Description of problem:
As reported for NULL in a sidenote, nautilus still will not actually eject a 
usb zip disk. IDE zips eject just fine.

Version-Release number of selected component (if applicable):


How reproducible:
Always

Steps to Reproduce:
1. mount a usb zip with nautilus
2. right click on zip icon and move to eject
3. disk is unmounted but not ejected
	

Additional info:

Comment 1 Havoc Pennington 2002-10-09 15:00:52 UTC
Presumably the kernel has a different interface for the eject here or something.
If the command line "eject" command works we can probably copy what it does.

Comment 2 Alexander Larsson 2002-10-10 08:51:48 UTC
Nautilus just execs 'eject'.


Comment 3 Brett Boren 2002-10-14 18:27:59 UTC
But the eject command will eject this disk.

Comment 4 Alexander Larsson 2002-10-15 08:14:17 UTC
strange. Maybe it's ejecting the wrong device node or something.
can you "strace -o exec.log -f -e execve nautilus" (after first killing
nautilus). Just try to eject and then kill nautilus again. Then the exec.log
file should contain what eject command was tried.

Comment 5 Brett Boren 2002-10-15 13:26:07 UTC
Ok, but when I do that all of a sudden I can't mount or umount/eject through
nautilus (because you can't ptrace suid programs...?). So I log in as root -
works fine even strace'ing it. But as a regular user it doesn't work and I can't
strace it to see the return from the system calls.

Comment 6 Alexander Larsson 2002-10-15 20:42:47 UTC
So, when you strace it as root. Does it launch eject, and it fails to eject the
floppy? If so, what is the argument list for the eject command?


Comment 7 Brett Boren 2002-10-16 01:39:22 UTC
No, as root it works fine straced or not.
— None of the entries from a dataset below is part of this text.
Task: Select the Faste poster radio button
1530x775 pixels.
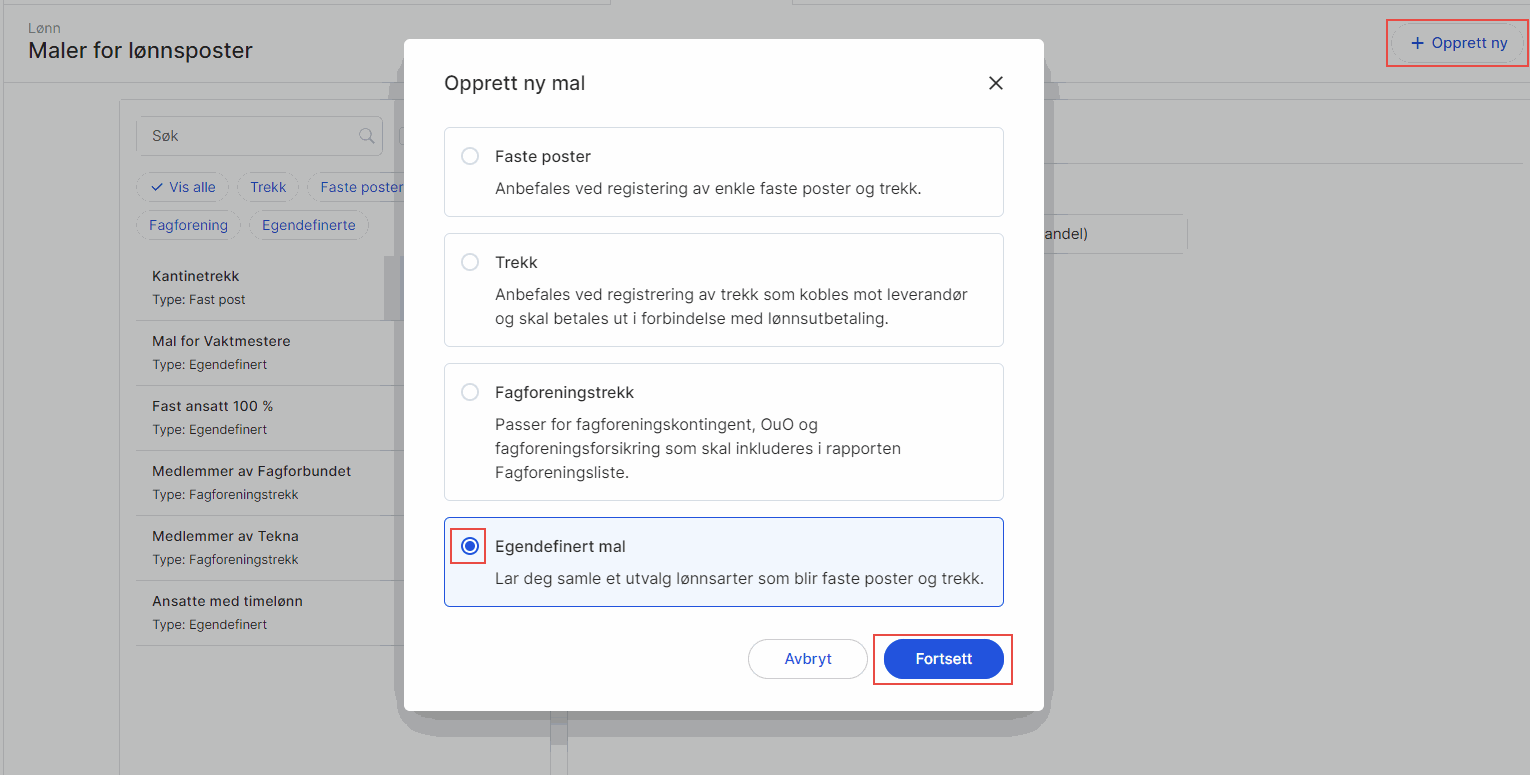Action: [470, 156]
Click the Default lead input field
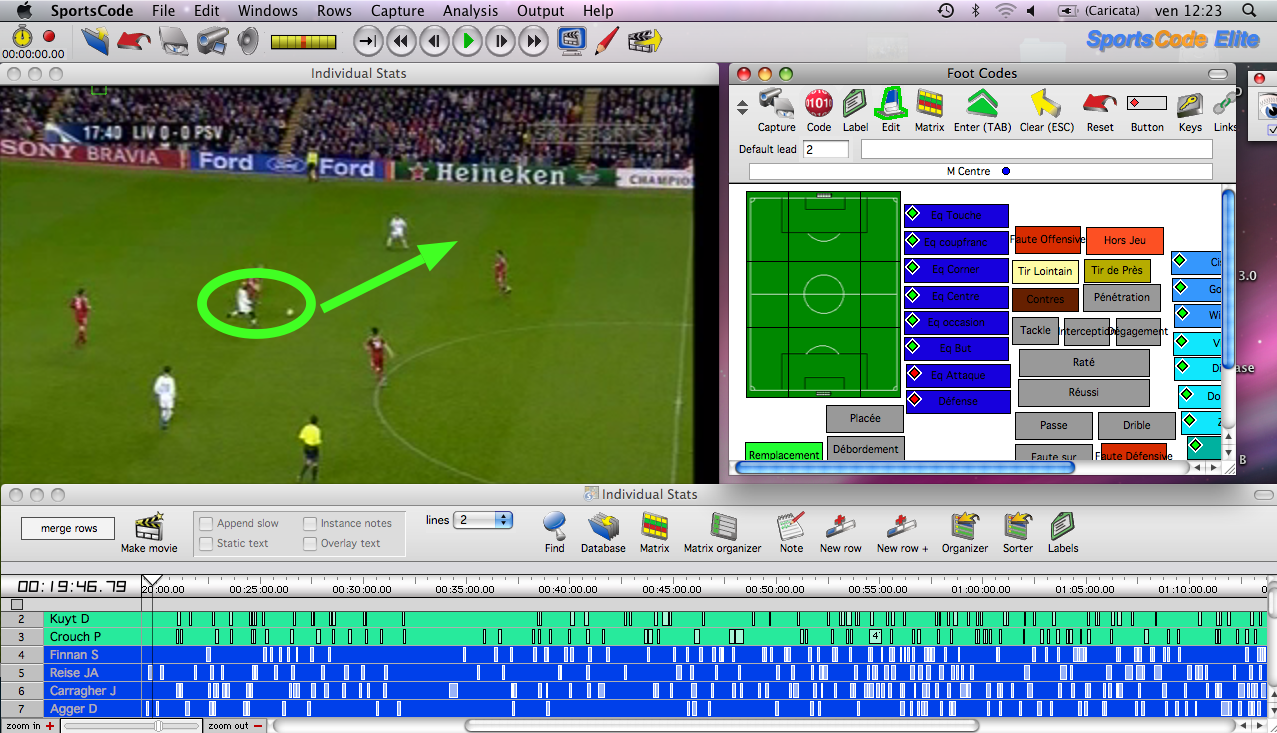This screenshot has width=1277, height=733. [x=825, y=149]
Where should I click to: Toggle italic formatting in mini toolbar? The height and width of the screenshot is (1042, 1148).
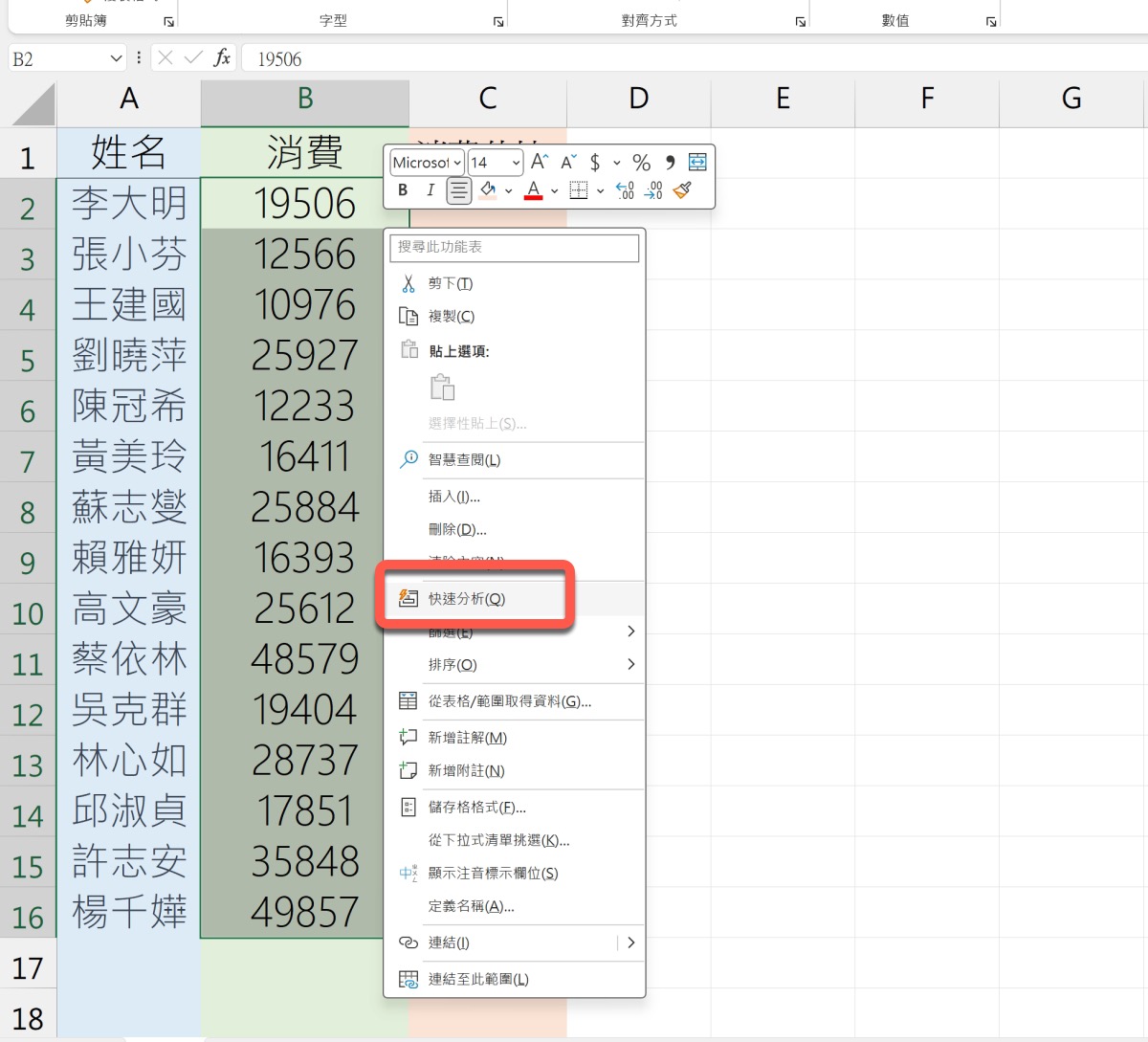[x=430, y=190]
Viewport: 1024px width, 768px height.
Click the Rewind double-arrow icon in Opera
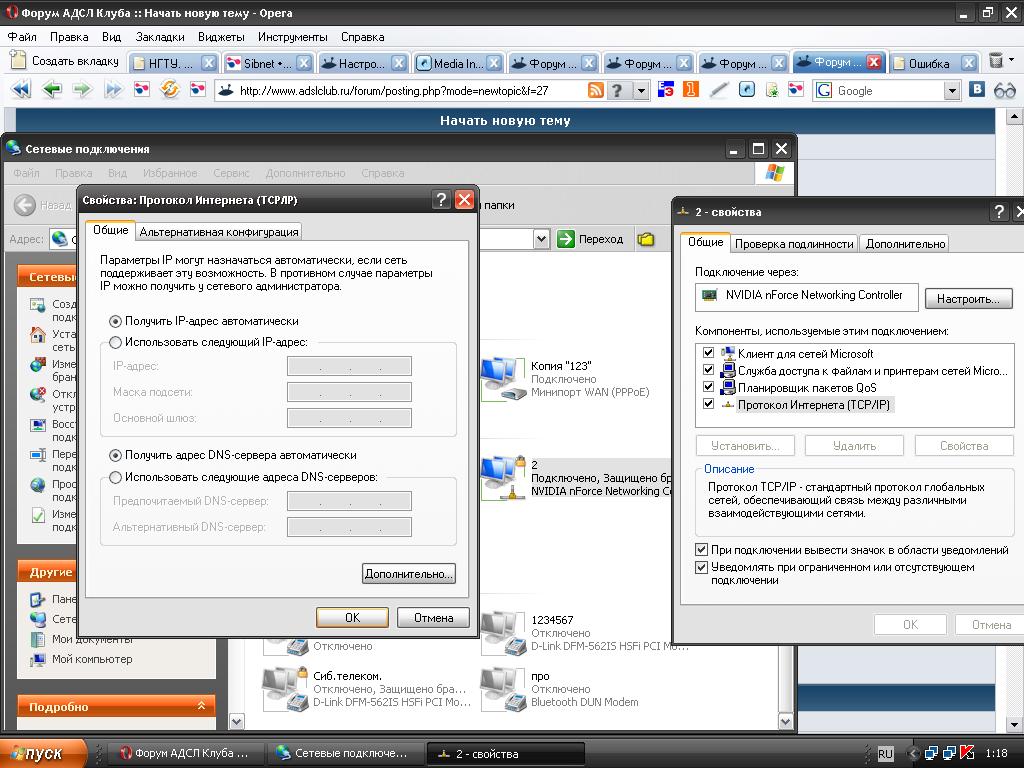[21, 90]
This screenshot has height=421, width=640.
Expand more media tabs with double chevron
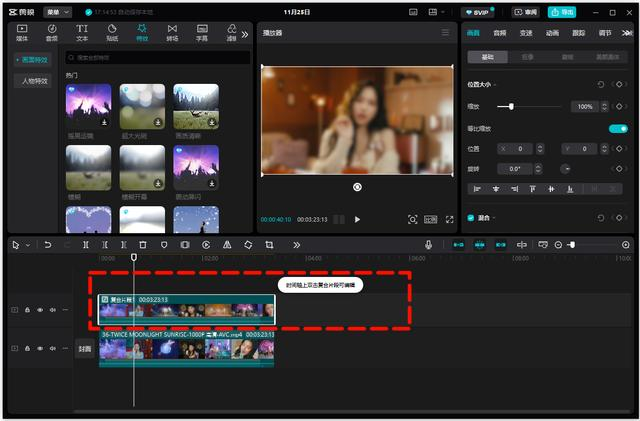245,33
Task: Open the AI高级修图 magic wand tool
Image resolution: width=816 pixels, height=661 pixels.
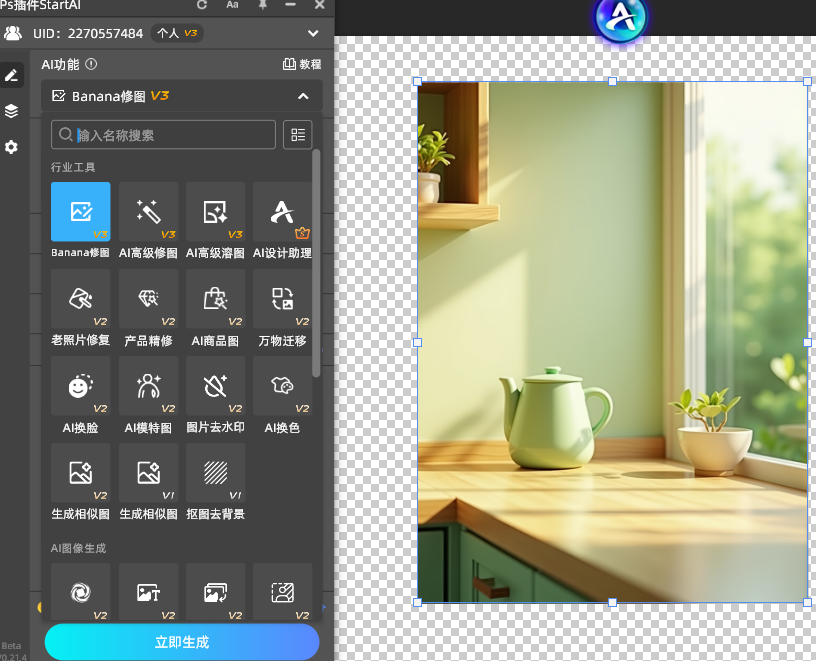Action: [148, 212]
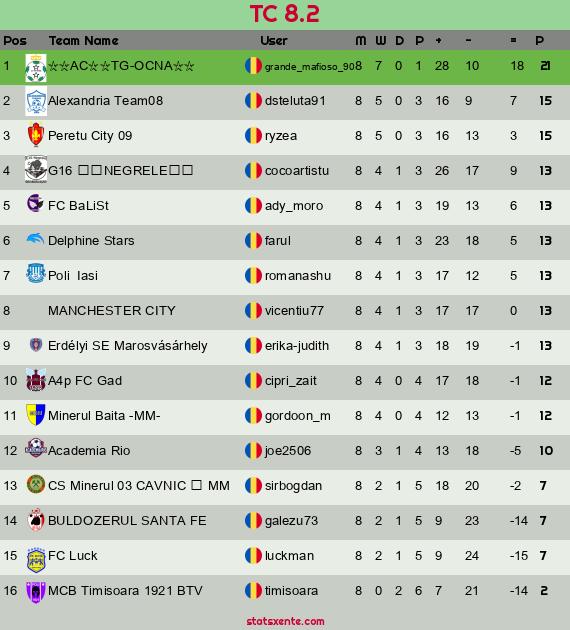
Task: Open the Erdélyi SE Marosvásárhely team
Action: (x=127, y=346)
It's when it's run by a regular user 
that it fails.

Comment 8 Alexander Larsson 2002-10-16 12:15:04 UTC
very strange.
BTW, my eject command is not setuid. Is yours really?
what happens when you try to strace nautilus as a user?

Comment 9 Brett Boren 2002-10-16 12:42:41 UTC
no, but nautilus first execs `umount` then eject. mount & umount are setuid. I 
can only imagine that eject must call umount before trying to eject a disk.

Comment 10 Alexander Larsson 2002-10-16 12:51:17 UTC
the eject will certainly fail if the unmount failes (device busy or suchlike).
I don't understand why it fails when you're not stracing it though, since it
seems to launch the right things.

It does manage to unmount it, you say so above, but the eject fails. Maybe the
eject doesn't work if you do it immediately after the unmount. Maybe you have to
wait a while.

Can you test this is a shell
first mount the floppy, then
umount /dev/floppy; eject /dev/floppy
and see if it works.


Comment 11 Brett Boren 2002-10-16 14:36:39 UTC
Bingo - eject will not eject the disk using the /dev/sda4 argument as a normal
user. I get:

$ eject /dev/sda4
eject: unable to eject. last error: Invalid argument

In fact I can't exec eject at all right now (something here is screwy - I guess
before I just remember being able to eject it when I was root) regardless of
what argument I give it. Each time I do It umounts the disk but returns the
error listed above.
 
but eject works fine as root. 

Should eject be an suid program?

BTW: stracing eject I see this line after its opendd a file descriptor on /dev/sda4

ioctl(3, FDEJECT, 0xbffff9e8) = -1 EINVAL

Thoughts?

Comment 12 Alexander Larsson 2002-10-16 15:09:24 UTC
No idea. than, do you know?


Comment 13 Ngo Than 2002-10-21 19:35:34 UTC
very strange, i can eject my MO medium as normal user without this problem.

Could you please try with eject -s -p if it works?

Comment 14 Brett Boren 2002-10-22 13:57:17 UTC
Samne result except that -p gives a "umount: only root can do that"

Comment 15 Than Ngo 2004-09-08 10:53:23 UTC

*** This bug has been marked as a duplicate of 101533 ***

Comment 16 Red Hat Bugzilla 2006-02-21 18:49:47 UTC
Changed to 'CLOSED' state since 'RESOLVED' has been deprecated.